Frühstück. Yoga. Laub immernoch überall . Zartes Grün (Pflücksalat im kalten Wintergarten). Vorgelesen. Visible Mending am Gartenpullover beendet.

Sonntagssachen 1/21

Croissants gebacken. Und Schoko-Salty-Peanut-Cookies. Eine Runde Blokus gespielt. Eine sonnige Wanderung gemacht und dabei ziemlich viel Wasser getroffen, neben und auf den Wegen. Pandemiestillleben. Pizza. Stricken und Lupin gucken.

Sonntagssachen 19/2020

Monothematisch.

Mühsam in die Gänge gekommen mit Kaffee, Croissant und Saft. Erstmal den überlaufenden Stoffschnipselmüll der Vortage geleert. Virtuell gemeinsam genäht. Schönes Rockfutter gemacht (und auch den Rest des Rockes). Blödes Schnittmusterausschneiden ist doch auch viel schöner mit Freundinnen. Und Handnähte sowieso. Wochenendabschluss mit Grießbrei.

Sonntagssachen 17/2020

Brötchen UND Croissants gebacken. Maus geguckt. Yoga gemacht. Die Kinder zur Beseitigung von Chaosbergen motiviert (leidlich erfolgreich). Mir selbst die Haare geschnitten. Dem Mann beim Musizieren zugehört. Kaffee und Strickzeug in der Sonne. Pita Taschen gebacken (ja, möglicherweise artet es etwas aus hier). Kinder gebadet.
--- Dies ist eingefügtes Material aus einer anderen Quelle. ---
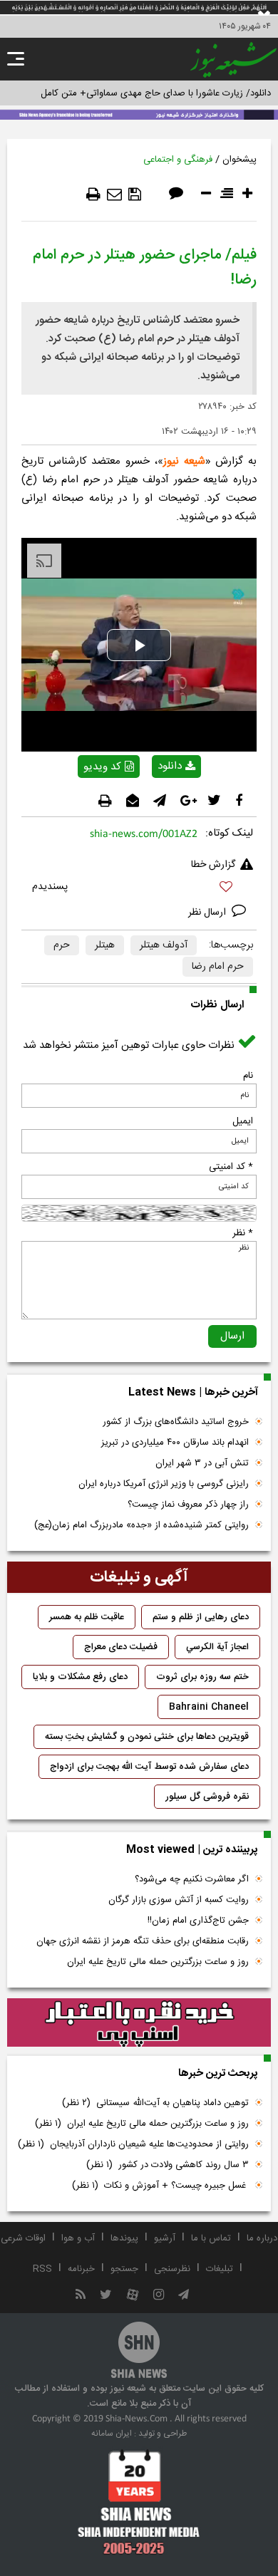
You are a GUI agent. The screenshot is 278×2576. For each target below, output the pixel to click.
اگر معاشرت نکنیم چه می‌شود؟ (192, 1879)
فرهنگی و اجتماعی (177, 159)
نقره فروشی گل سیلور (207, 1796)
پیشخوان (239, 159)
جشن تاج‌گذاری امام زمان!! (197, 1920)
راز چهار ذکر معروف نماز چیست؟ (188, 1504)
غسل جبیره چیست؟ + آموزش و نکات (160, 2185)
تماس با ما (211, 2238)
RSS (42, 2269)
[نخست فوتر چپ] (139, 2502)
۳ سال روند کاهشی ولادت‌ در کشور (167, 2165)
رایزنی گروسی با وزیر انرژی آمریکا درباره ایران (163, 1484)
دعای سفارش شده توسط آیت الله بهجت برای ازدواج (149, 1767)
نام (248, 1076)
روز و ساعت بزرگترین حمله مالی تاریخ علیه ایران (158, 1962)
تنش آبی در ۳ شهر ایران (202, 1463)
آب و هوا (78, 2238)
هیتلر (105, 945)
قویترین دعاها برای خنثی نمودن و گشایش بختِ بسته (147, 1737)
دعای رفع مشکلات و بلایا (80, 1677)
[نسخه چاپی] (93, 194)
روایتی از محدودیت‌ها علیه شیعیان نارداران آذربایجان (133, 2144)
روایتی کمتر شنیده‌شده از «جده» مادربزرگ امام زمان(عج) (141, 1525)
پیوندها (124, 2238)
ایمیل (242, 1121)
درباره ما (262, 2238)
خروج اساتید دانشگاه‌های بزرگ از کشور (176, 1422)
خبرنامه (81, 2269)
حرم (61, 945)
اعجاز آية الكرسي (217, 1647)
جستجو (124, 2269)
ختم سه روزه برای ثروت (202, 1677)
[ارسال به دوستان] (114, 194)
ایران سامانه (111, 2433)
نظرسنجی (172, 2269)
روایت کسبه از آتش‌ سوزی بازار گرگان (178, 1900)
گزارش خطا (213, 864)
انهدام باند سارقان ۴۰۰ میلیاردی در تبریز (175, 1442)
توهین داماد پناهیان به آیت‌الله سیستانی (155, 2103)
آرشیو (164, 2238)
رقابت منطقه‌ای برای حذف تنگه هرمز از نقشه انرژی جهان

Hervorragender Sonntag. Kein Streit, Sonne, Garten, gutes Essen und Yoga. Die Wahlergebnisse ignorieren wir mal geflissentlich.

Augustsachen

Ich habe in den letzten 6 Wochen jeden Sonntag Fotos gemacht und bin jede Woche nicht dazu gekommen, sie mit kurzem Text zu posten. Ja so sieht das hier aus. Das Auf-Sicht-Fahren in Sachen Pandemie schlaucht mich erheblich. Auch die Kinder sind seltsam aus der Spur, insbesondere nachts. Hinzu kommt eine wenn auch nicht existenzielle, doch irgendwie auch ermüdende Unsicherheit im Beruflichen. Und dazu das dies und das des Alltags und Zack hänge ich nachmittags und abends ermattet auf dem Sofa oder inmitten des Kinderchaos und schlafe nachts schlecht. Deshalb gibt es hier nun Augustsonntage im Schnelldurchlauf.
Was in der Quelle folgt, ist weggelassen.